There is a strong rationale for26,27 and dosimetric data supporting the use of28 proton therapy for thoracic reirradiation to reduce doses relative to photon therapy to critical thoracic organs at risk that may have already received high doses with the first course of radiation therapy. Our group has shown that proton therapy29 and even IMPT30 is a safe and feasible approach for reirradiation of locoregionally recurrent NSCLC. We showed that concurrent chemotherapy given with reirradiation could increase local control, reduce distant metastasis free survival, and improve overall survival at the expensive of increased esophagitis.31
As NSCLC patients are achieving better systemic control with improvements in chemotherapy, the increasing use and multiple lines of targeted therapy, and the proliferation and success of immunotherapy, more patients can benefit from local radiotherapy, sometimes even multiple local courses, and even in patients with stage IV disease. The efficacy associated with reirradiation can play a crucial role in survival outcomes for patients, and protons can be an optimal treatment approach for minimizing side effects and preserving long-term quality of life.32
Head and Neck Cancer—Expert #1—New York Proton Center and Memorial Sloan Kettering Cancer Center
Patient 3 is a 72-year-old former smoker (20 pack-years) who initially presented with a locally advanced squamous cell carcinoma of the right retromolar trigone and underwent marginal resection of the right posterior mandible, right modified neck dissection of levels 2, 3, and 4, and reconstruction with bone plate placement and right buccal mucosa advancement flap. Pathology revealed pT4N0M0 stage IVA disease. She then underwent postoperative treatment with IMRT to 60 Gy in 2 Gy daily fractions concurrently with cetuximab completed in May 2006.
She had no evidence of disease until late 2017 (11 years later), when she presented with progressive dysphagia. Workup revealed unresectable cT4bN0M0 stage IVB squamous cell carcinoma of the right base of tongue that was p16 negative, encased the right external carotid artery, involved the sublingual, parapharyngeal and masticator spaces, and had probable involvement of the hemimandible and hyoid bone (Fig. 3). Given the extent of disease, the multidisciplinary consensus was for induction systemic therapy followed by re-evaluation for resectability. A percutaneous endoscopic gastrostomy tube was placed in the interim for failure to thrive secondary to dysphagia. She proceeded with the EXTREME regimen with 4 cycles of cetuximab, cisplatin and 5-fluorouracil (5-FU), with subsequent partial response of the tumor and improvement in her pain. Upon re-evaluation by the head and neck surgeon, it was determined that the disease was now borderline resectable, as there was still concern for carotid artery encasement.

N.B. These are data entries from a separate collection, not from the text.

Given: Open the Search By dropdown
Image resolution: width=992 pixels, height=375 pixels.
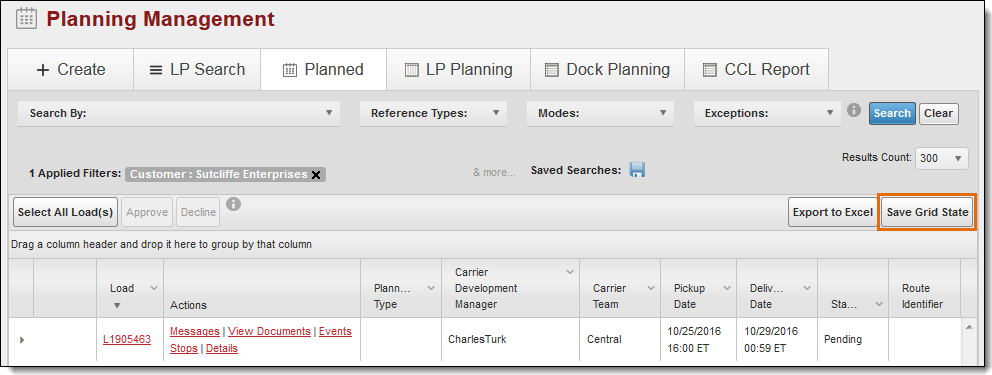Looking at the screenshot, I should [178, 113].
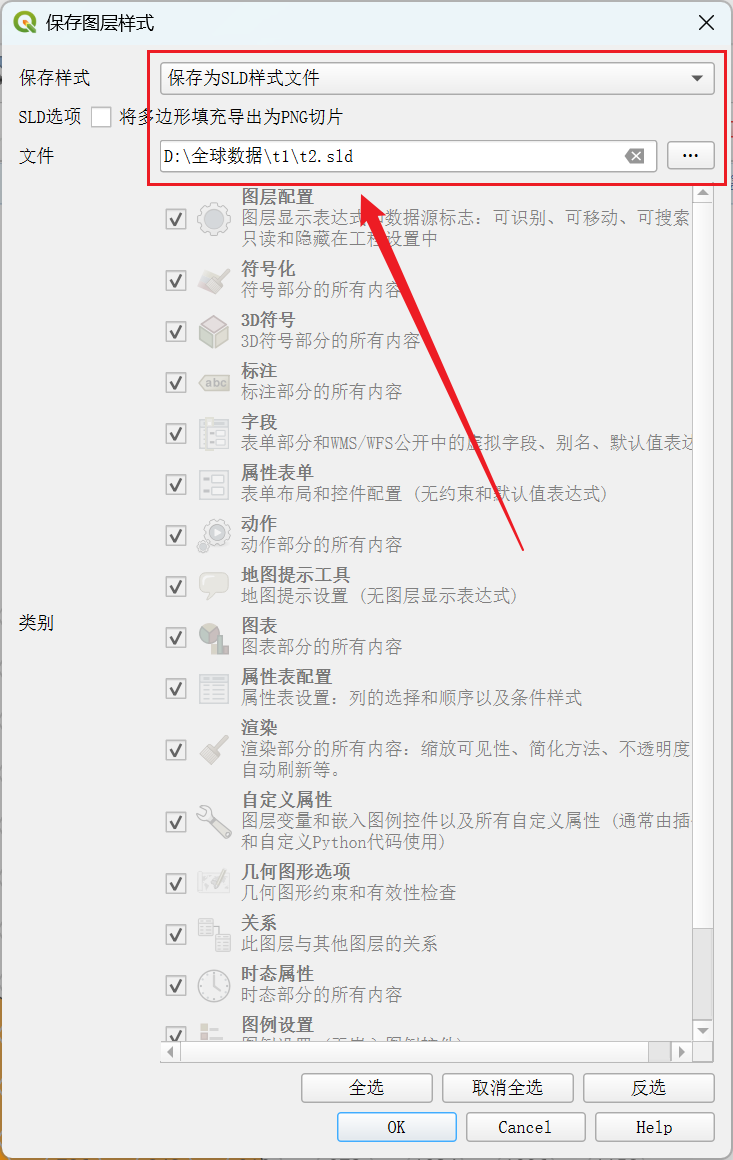Uncheck the 渲染 category checkbox
The width and height of the screenshot is (733, 1160).
click(176, 750)
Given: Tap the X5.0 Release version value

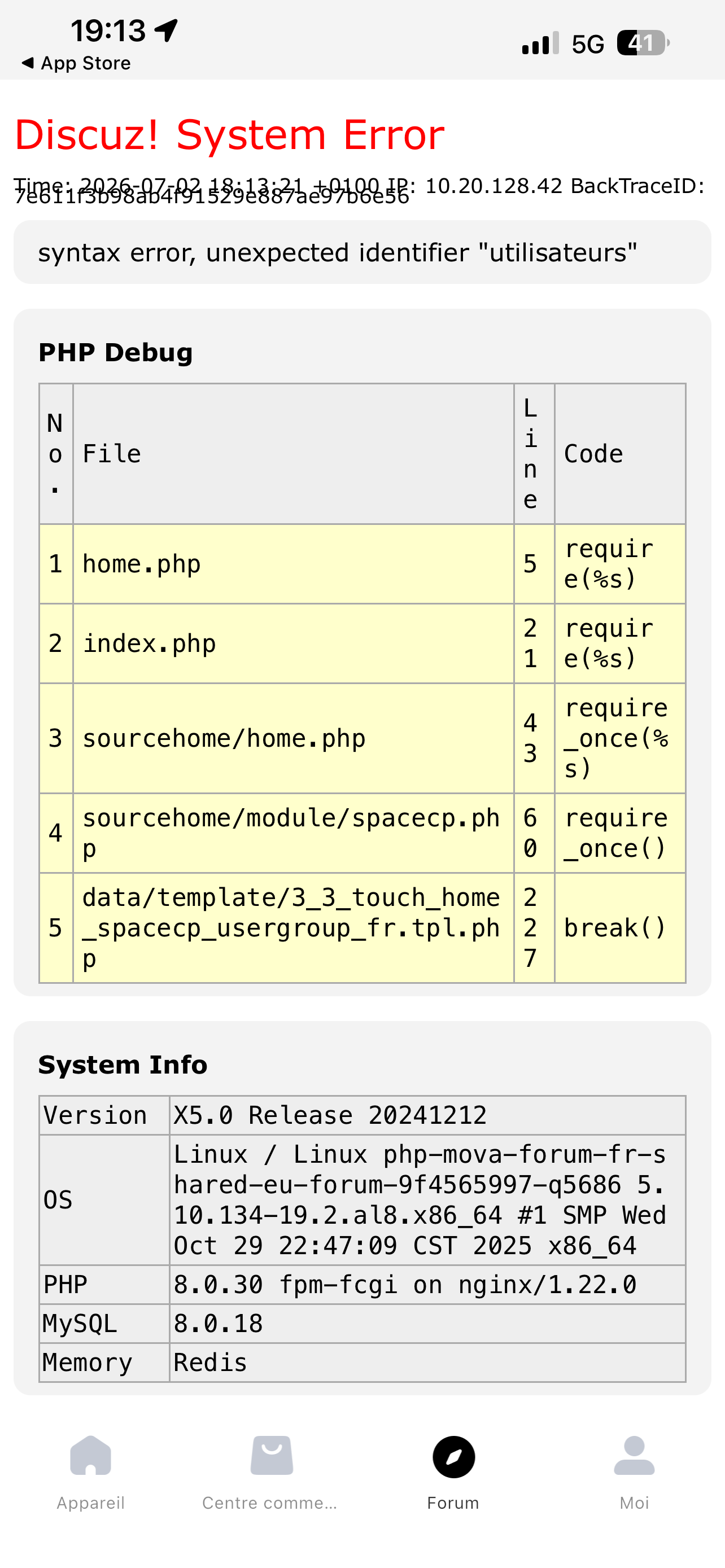Looking at the screenshot, I should [x=330, y=1115].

Given the potential significant morbidity of a radical surgical intervention, the patient decided to proceed with reirradiation and was enrolled in a single-institutional phase II proton reirradiation trial looking at locoregional recurrence free rates, toxicities, and patient-reported outcomes following definitive conventionally fractionated or short-course hypofractionated reirradiation. She was treated to the gross disease at the right base of tongue and right oral tongue with IMPT to 70 CGE in 2 CGE daily fractions concurrently with weekly cisplatin, with completion of treatment in July 2018. She is now 18 months from her last treatment and remains disease-free per imaging and serial flexible fiberoptic nasopharyngoscopy exams. She presently reports chronic grade 2 xerostomia and grade 2 trismus, and she continues use of the percutaneous endoscopic gastrostomy tube.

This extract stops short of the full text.